*ABOUT THIS EXERCISE*.
The word "کاشی" occurs in some of the lines below; copy each of those lines.

Stored items
+---+

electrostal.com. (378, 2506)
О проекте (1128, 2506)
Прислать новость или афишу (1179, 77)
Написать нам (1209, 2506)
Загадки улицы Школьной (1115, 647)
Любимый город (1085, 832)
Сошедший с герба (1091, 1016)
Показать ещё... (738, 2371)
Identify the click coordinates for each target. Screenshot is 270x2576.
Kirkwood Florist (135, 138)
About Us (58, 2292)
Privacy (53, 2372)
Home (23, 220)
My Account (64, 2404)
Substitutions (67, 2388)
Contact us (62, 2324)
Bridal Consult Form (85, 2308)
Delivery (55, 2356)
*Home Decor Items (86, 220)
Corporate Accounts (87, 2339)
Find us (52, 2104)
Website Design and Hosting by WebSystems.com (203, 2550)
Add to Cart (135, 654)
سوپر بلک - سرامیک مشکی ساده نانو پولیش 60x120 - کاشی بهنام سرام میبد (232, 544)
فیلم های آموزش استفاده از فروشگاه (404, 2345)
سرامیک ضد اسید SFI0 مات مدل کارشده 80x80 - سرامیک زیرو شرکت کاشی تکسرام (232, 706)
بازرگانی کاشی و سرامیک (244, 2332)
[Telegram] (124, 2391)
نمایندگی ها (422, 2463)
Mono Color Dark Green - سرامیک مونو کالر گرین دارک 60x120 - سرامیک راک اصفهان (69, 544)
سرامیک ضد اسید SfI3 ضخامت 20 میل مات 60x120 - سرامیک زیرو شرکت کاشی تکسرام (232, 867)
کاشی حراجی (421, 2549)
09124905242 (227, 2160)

+---+

*RESULT OF THIS TASK*.
سوپر بلک - سرامیک مشکی ساده نانو پولیش 60x120 - کاشی بهنام سرام میبد (232, 544)
سرامیک ضد اسید SFI0 مات مدل کارشده 80x80 - سرامیک زیرو شرکت کاشی تکسرام (232, 706)
بازرگانی کاشی و سرامیک (244, 2332)
سرامیک ضد اسید SfI3 ضخامت 20 میل مات 60x120 - سرامیک زیرو شرکت کاشی تکسرام (232, 867)
کاشی حراجی (421, 2549)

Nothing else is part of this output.